**Data under study:**
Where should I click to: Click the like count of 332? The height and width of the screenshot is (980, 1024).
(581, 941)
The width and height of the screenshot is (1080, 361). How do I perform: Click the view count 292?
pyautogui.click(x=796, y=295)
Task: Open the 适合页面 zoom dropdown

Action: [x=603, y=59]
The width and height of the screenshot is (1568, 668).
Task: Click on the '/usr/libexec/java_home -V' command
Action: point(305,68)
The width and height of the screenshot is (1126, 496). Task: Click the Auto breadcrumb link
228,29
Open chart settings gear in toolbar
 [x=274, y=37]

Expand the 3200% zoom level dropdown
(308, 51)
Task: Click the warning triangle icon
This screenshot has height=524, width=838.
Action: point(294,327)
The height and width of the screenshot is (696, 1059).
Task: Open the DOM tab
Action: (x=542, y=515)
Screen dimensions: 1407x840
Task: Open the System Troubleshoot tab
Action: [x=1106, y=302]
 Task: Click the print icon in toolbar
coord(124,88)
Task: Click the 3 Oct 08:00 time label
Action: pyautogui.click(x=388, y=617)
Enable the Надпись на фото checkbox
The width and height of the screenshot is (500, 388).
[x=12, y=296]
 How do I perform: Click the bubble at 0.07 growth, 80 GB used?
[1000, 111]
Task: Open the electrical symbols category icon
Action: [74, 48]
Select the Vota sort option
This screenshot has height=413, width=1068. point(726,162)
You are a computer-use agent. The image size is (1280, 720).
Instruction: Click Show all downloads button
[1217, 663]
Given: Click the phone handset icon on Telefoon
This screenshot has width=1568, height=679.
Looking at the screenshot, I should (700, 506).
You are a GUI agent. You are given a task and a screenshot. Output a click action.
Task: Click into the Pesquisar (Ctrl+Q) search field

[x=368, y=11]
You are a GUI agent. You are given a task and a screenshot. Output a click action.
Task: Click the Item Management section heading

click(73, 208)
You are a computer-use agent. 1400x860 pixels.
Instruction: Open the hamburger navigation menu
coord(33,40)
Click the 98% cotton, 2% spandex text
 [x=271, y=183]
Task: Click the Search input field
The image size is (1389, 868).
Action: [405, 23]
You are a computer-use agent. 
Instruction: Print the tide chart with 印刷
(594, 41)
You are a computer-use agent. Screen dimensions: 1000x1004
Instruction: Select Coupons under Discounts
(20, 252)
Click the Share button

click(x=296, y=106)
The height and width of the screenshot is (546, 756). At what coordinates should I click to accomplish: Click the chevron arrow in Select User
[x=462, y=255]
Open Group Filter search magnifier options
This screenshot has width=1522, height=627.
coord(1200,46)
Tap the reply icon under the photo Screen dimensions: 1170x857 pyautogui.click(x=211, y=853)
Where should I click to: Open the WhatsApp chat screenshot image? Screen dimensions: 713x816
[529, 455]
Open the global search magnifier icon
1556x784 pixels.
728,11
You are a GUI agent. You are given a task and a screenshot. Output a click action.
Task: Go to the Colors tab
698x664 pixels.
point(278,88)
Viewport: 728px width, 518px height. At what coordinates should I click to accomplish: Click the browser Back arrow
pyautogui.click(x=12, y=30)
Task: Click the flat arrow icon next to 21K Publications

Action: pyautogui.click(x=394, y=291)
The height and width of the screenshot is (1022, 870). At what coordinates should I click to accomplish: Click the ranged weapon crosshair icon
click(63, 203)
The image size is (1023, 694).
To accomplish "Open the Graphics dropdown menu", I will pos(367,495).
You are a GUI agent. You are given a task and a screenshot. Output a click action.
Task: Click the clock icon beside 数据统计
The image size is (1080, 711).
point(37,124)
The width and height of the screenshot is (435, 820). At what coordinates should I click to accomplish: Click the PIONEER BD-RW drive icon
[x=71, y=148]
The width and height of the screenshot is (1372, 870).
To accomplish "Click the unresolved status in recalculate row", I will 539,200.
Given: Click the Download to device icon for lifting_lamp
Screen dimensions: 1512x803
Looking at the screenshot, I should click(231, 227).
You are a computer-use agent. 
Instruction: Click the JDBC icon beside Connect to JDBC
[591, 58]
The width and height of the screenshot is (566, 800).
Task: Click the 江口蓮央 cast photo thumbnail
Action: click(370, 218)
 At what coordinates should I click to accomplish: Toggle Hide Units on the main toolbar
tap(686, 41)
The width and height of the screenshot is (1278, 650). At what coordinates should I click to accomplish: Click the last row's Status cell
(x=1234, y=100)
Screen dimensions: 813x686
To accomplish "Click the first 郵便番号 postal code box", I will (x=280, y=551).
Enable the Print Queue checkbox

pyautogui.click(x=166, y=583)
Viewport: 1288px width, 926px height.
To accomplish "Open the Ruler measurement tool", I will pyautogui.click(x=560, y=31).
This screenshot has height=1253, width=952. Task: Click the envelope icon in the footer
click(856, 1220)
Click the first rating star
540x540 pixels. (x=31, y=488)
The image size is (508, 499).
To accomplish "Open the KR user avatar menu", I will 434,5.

**Directions:** Once you have read the records above, set every one of them down again exactly.

**Response:**
Where should I click to: Click the like count of 332? The height and width of the screenshot is (980, 1024).
(581, 941)
The width and height of the screenshot is (1080, 361). How do I perform: Click the view count 292?
pyautogui.click(x=796, y=295)
Task: Open the 适合页面 zoom dropdown

Action: [x=603, y=59]
The width and height of the screenshot is (1568, 668).
Task: Click on the '/usr/libexec/java_home -V' command
Action: point(305,68)
The width and height of the screenshot is (1126, 496). Task: Click the Auto breadcrumb link
228,29
Open chart settings gear in toolbar
 [x=274, y=37]

Expand the 3200% zoom level dropdown
(308, 51)
Task: Click the warning triangle icon
This screenshot has height=524, width=838.
Action: point(294,327)
The height and width of the screenshot is (696, 1059).
Task: Open the DOM tab
Action: (x=542, y=515)
Screen dimensions: 1407x840
Task: Open the System Troubleshoot tab
Action: [x=1106, y=302]
 Task: Click the print icon in toolbar
coord(124,88)
Task: Click the 3 Oct 08:00 time label
Action: pyautogui.click(x=388, y=617)
Enable the Надпись на фото checkbox
The width and height of the screenshot is (500, 388).
[x=12, y=296]
 How do I perform: Click the bubble at 0.07 growth, 80 GB used?
[1000, 111]
Task: Open the electrical symbols category icon
Action: [74, 48]
Select the Vota sort option
This screenshot has height=413, width=1068. point(726,162)
You are a computer-use agent. The image size is (1280, 720).
Instruction: Click Show all downloads button
[1217, 663]
Given: Click the phone handset icon on Telefoon
This screenshot has width=1568, height=679.
Looking at the screenshot, I should (700, 506).
You are a GUI agent. You are given a task and a screenshot. Output a click action.
Task: Click into the Pesquisar (Ctrl+Q) search field

[x=368, y=11]
You are a GUI agent. You are given a task and a screenshot. Output a click action.
Task: Click the Item Management section heading

click(73, 208)
You are a computer-use agent. 1400x860 pixels.
Instruction: Open the hamburger navigation menu
coord(33,40)
Click the 98% cotton, 2% spandex text
 [x=271, y=183]
Task: Click the Search input field
The image size is (1389, 868).
Action: [405, 23]
You are a computer-use agent. 
Instruction: Print the tide chart with 印刷
(594, 41)
You are a computer-use agent. Screen dimensions: 1000x1004
Instruction: Select Coupons under Discounts
(20, 252)
Click the Share button

click(x=296, y=106)
The height and width of the screenshot is (546, 756). At what coordinates should I click to accomplish: Click the chevron arrow in Select User
[x=462, y=255]
Open Group Filter search magnifier options
This screenshot has width=1522, height=627.
coord(1200,46)
Tap the reply icon under the photo Screen dimensions: 1170x857 pyautogui.click(x=211, y=853)
Where should I click to: Open the WhatsApp chat screenshot image? Screen dimensions: 713x816
[529, 455]
Open the global search magnifier icon
1556x784 pixels.
728,11
You are a GUI agent. You are given a task and a screenshot. Output a click action.
Task: Go to the Colors tab
698x664 pixels.
point(278,88)
Viewport: 728px width, 518px height. At what coordinates should I click to accomplish: Click the browser Back arrow
pyautogui.click(x=12, y=30)
Task: Click the flat arrow icon next to 21K Publications

Action: pyautogui.click(x=394, y=291)
The height and width of the screenshot is (1022, 870). At what coordinates should I click to accomplish: Click the ranged weapon crosshair icon
click(63, 203)
The image size is (1023, 694).
To accomplish "Open the Graphics dropdown menu", I will pos(367,495).
You are a GUI agent. You are given a task and a screenshot. Output a click action.
Task: Click the clock icon beside 数据统计
The image size is (1080, 711).
point(37,124)
The width and height of the screenshot is (435, 820). At what coordinates should I click to accomplish: Click the PIONEER BD-RW drive icon
[x=71, y=148]
The width and height of the screenshot is (1372, 870).
To accomplish "Click the unresolved status in recalculate row", I will 539,200.
Given: Click the Download to device icon for lifting_lamp
Screen dimensions: 1512x803
Looking at the screenshot, I should click(231, 227).
You are a computer-use agent. 
Instruction: Click the JDBC icon beside Connect to JDBC
[591, 58]
The width and height of the screenshot is (566, 800).
Task: Click the 江口蓮央 cast photo thumbnail
Action: click(370, 218)
 At what coordinates should I click to accomplish: Toggle Hide Units on the main toolbar
tap(686, 41)
The width and height of the screenshot is (1278, 650). At what coordinates should I click to accomplish: Click the last row's Status cell
(x=1234, y=100)
Screen dimensions: 813x686
To accomplish "Click the first 郵便番号 postal code box", I will (x=280, y=551).
Enable the Print Queue checkbox

pyautogui.click(x=166, y=583)
Viewport: 1288px width, 926px height.
To accomplish "Open the Ruler measurement tool", I will pyautogui.click(x=560, y=31).
This screenshot has height=1253, width=952. Task: Click the envelope icon in the footer
click(856, 1220)
Click the first rating star
540x540 pixels. (x=31, y=488)
The image size is (508, 499).
To accomplish "Open the KR user avatar menu", I will 434,5.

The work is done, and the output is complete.